[[ Data to examine open ]]

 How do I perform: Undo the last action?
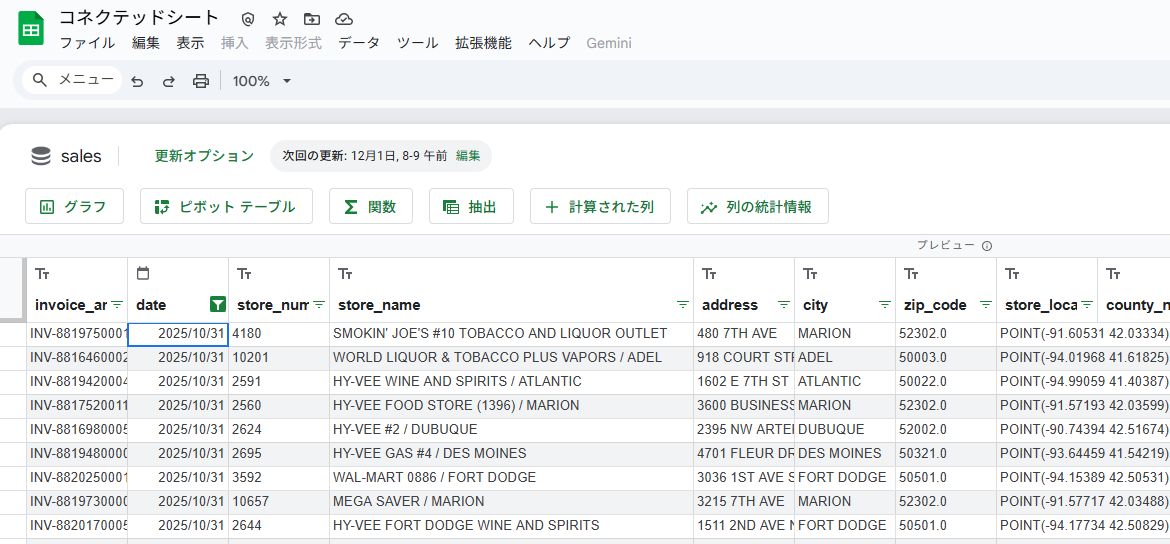point(137,81)
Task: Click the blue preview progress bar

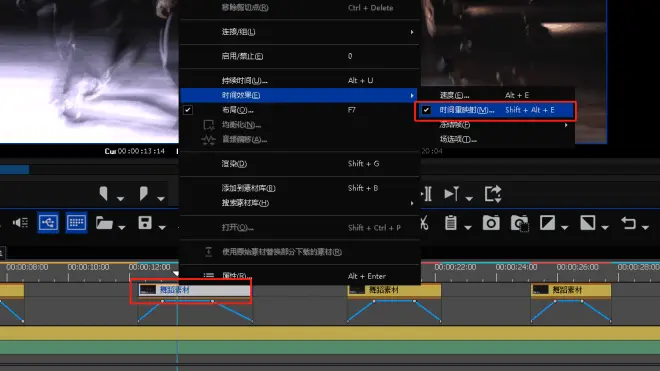Action: click(14, 170)
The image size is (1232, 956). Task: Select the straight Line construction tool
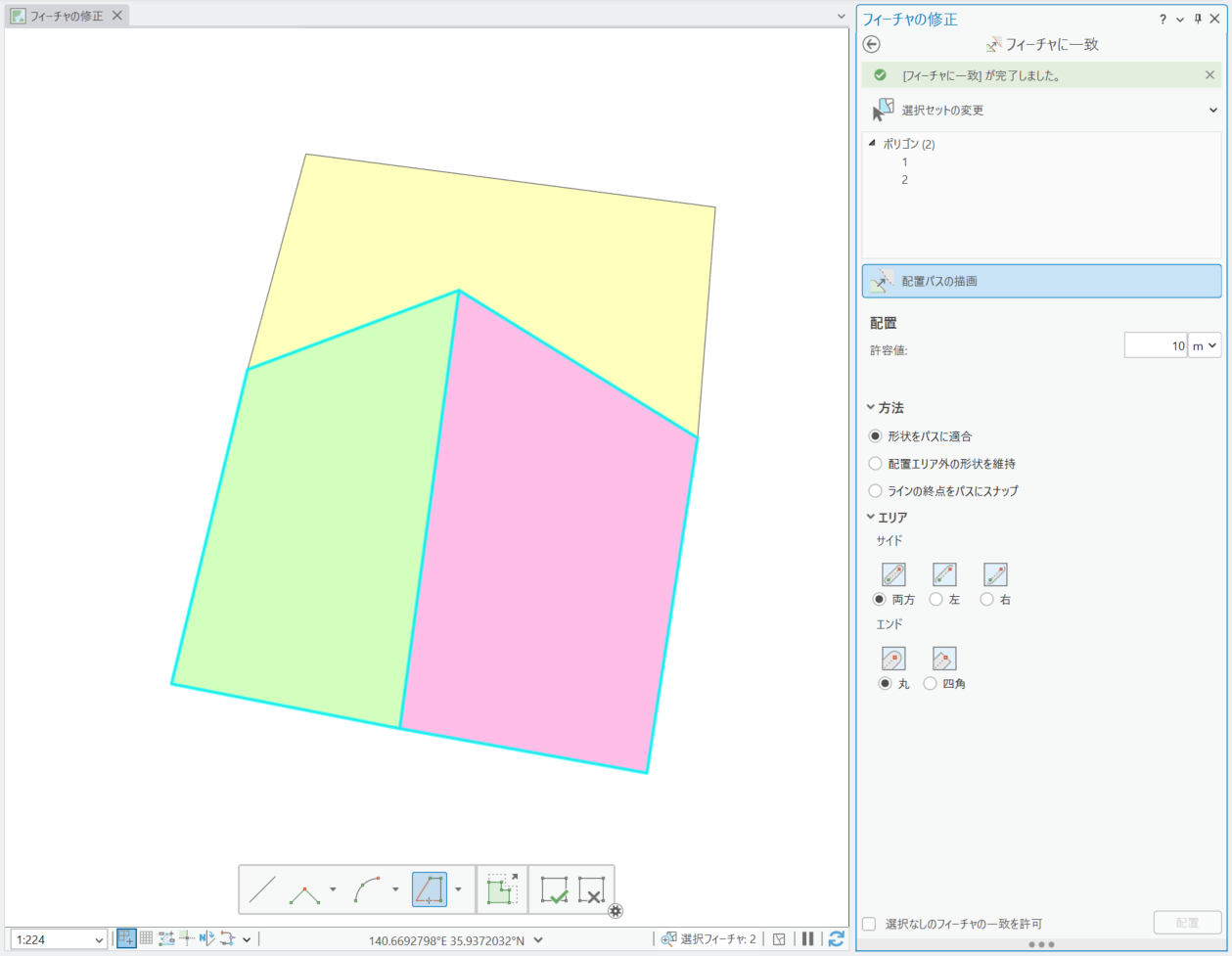pyautogui.click(x=262, y=889)
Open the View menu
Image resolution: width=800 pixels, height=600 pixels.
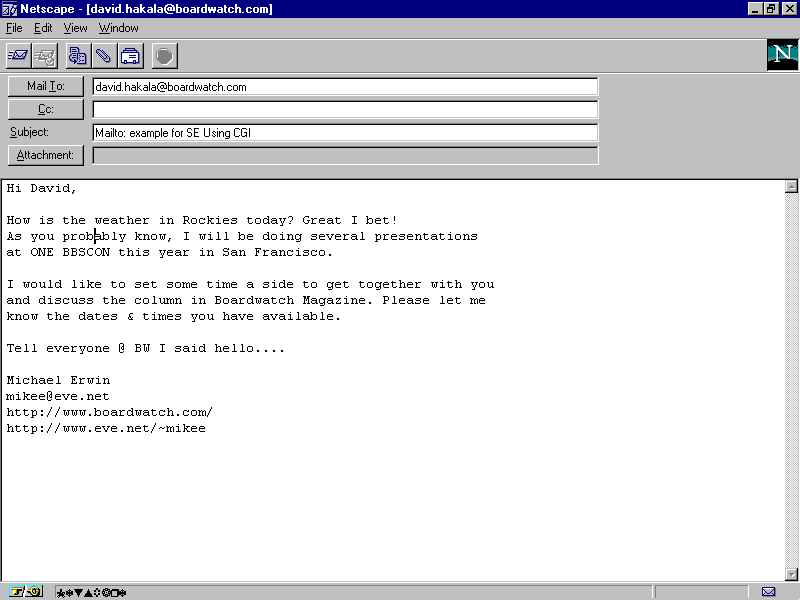76,28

[[ Data to examine closed ]]

Write the lines out exactly, beginning at the line that holds "Task: Click the blue preview progress bar" and stopping after the last line of the entries; include no pictures.

Task result —
Task: Click the blue preview progress bar

Action: click(14, 170)
The image size is (1232, 956). Task: Select the straight Line construction tool
pyautogui.click(x=262, y=889)
Open the View menu
Image resolution: width=800 pixels, height=600 pixels.
76,28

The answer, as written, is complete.